| April 4, 2007 | |
The Indian Economy is zooming away in the wake of current scenario witnessing the ongoing developments, but the Reserve Bank of India (RBI) has taken a more stringent attitude towards all.
The apex bank has raised interest rates and squeezed liquidity. Consequently, all the banks added to their lending rates. Experts see this step to bring a drop in growth from the current nine per cent levels to even below eight per cent.
In India, more and more people are turning towards mortgage and there is a significant increase in the plans to put new plants and machinery. This will lead to the less top line growth. Also, earnings are going to be downgraded by the end of 2007 and that will justify the under performance of this market which may continue, says Adrian Mowat from JP Morgan.
The industrialists are not worried about the current rates.
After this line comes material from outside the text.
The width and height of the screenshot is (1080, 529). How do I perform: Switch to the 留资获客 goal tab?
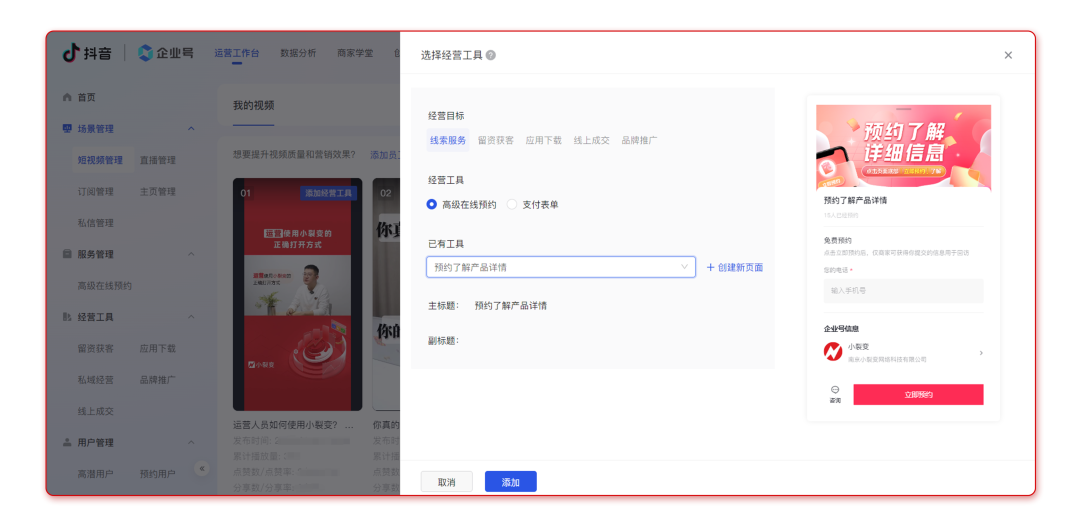(x=495, y=141)
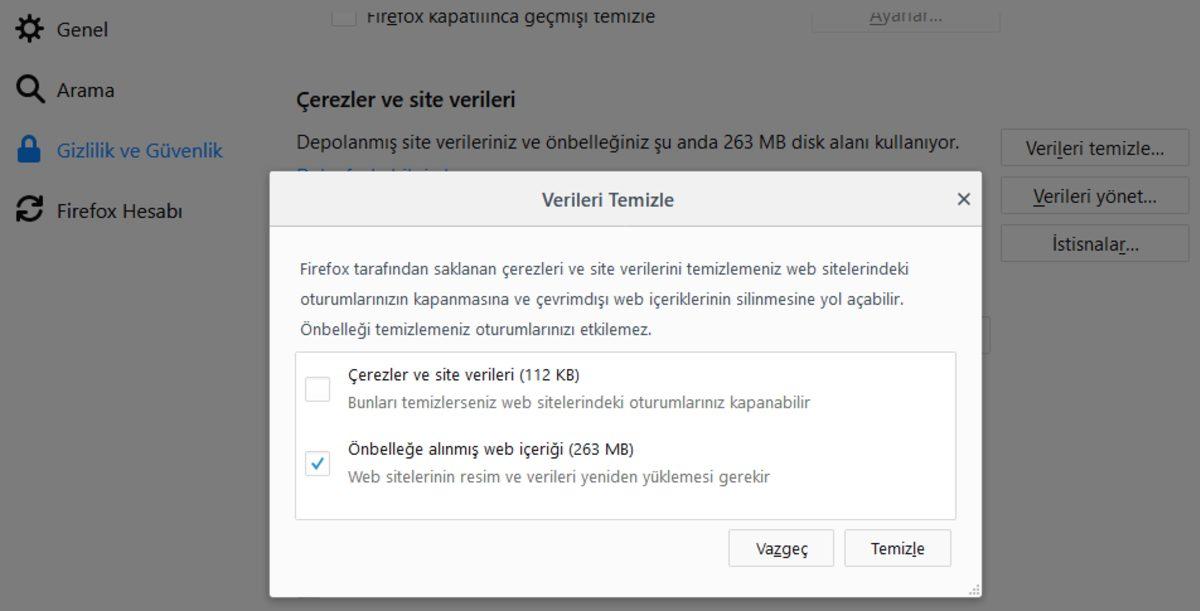
Task: Click the gear icon beside Genel
Action: click(x=29, y=29)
They just wish for the RBI to tread meticulously in future from hereon.
The situation is not same as it was in 1997. The country is witnessing a fast flourishing economy, healthy exports with the current growth rate of 11 per cent. This only a liquidity-led inflation, which the RBI is lightening, says Bajit Ranade, Chief Economist of AV Birla Group.
The industry is shaking, but not its confidence. A major part is largely dependent on whether Mini Street handles the economy from here on. And, the next test will be at the RBI policy meeting on April 24.